O TST como organismo regulador no primeiro painel do 29º ENSP

A atuação do Tribunal Superior do Trabalho sobre questões que não encontram normatização por parte do Legislativo foi o tema do painel de abertura do 29º ENSP – Encontro Nacional de Sindicatos Patronais do Comércio de Bens, Serviços e Turismo, na manhã desta quinta-feira, dia 16 de maio, no auditório da Expo Unimed, em Curitiba, no Paraná. Ex-senador e presidente da Fecomércio do Distrito Federal, Aldemir Santana falou acerca das súmulas do TST e de como o Tribunal se obriga a agir como poder legislante, como um organismo regulador, sobre matérias que deveriam ser normatizadas pelo Congresso.

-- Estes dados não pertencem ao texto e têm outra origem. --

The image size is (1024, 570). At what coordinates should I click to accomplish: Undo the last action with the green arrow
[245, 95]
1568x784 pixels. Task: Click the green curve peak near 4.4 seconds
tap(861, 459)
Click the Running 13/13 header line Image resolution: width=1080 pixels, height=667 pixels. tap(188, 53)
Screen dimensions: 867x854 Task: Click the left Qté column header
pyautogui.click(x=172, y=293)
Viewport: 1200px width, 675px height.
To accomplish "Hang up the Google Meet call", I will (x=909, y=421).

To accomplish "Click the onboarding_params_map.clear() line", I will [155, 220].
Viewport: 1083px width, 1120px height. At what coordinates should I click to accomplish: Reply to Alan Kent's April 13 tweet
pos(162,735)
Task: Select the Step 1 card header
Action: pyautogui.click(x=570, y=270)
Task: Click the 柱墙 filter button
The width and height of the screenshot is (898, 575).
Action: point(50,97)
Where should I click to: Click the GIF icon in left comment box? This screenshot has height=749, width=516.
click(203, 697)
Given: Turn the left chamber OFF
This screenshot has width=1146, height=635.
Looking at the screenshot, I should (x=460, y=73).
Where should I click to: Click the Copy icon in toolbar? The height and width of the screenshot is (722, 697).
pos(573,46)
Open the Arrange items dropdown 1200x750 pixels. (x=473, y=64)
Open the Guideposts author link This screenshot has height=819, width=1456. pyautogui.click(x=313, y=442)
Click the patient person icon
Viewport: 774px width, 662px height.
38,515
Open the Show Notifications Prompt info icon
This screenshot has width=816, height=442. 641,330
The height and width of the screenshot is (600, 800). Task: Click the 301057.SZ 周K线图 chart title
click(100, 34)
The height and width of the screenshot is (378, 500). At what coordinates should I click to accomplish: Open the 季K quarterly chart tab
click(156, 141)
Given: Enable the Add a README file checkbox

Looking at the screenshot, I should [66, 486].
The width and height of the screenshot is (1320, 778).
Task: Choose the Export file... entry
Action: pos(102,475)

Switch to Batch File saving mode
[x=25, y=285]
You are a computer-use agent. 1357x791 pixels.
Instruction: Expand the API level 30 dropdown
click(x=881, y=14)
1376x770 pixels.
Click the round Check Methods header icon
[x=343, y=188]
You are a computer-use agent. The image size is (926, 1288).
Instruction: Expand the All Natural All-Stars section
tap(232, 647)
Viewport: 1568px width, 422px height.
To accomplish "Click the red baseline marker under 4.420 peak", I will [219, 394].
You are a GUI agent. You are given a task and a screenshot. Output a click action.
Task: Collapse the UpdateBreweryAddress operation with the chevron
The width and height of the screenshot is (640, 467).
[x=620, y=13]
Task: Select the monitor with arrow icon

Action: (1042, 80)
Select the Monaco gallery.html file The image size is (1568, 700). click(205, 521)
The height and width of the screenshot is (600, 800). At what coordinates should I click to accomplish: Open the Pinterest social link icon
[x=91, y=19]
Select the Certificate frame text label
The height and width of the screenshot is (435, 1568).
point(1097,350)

O ministro do TST, Guilherme Caputo Bastos, disse no debate que falava como juiz e crítico dessa situação, e pediu aos empresários e líderes sindicais presentes no evento que cobrassem dos parlamentares que representam seus respectivos estados a normatização de tantos assuntos quantos forem necessários.

“Por força da lei, o Judiciário precisa atuar quando falta a normatização em questões como, por exemplo, a terceirização,a estabilidade da gestante e os acidentes de trabalho”, afirmou Caputo Bastos.

Sobre a questão das súmulas, o ministro reconheceu que o TST, em alguns casos, cria de uma hora para outra um passivo de cinco anos para o empresário que atuava dentro da legislação vigente. A Confederação Nacional do Comércio e as federações a ela afiliadas defendem a necessidade de uma modulação dos efeitos das decisões do TST que retroagem criando esses passivos nas atividades do comércio de bens, serviços e turismo.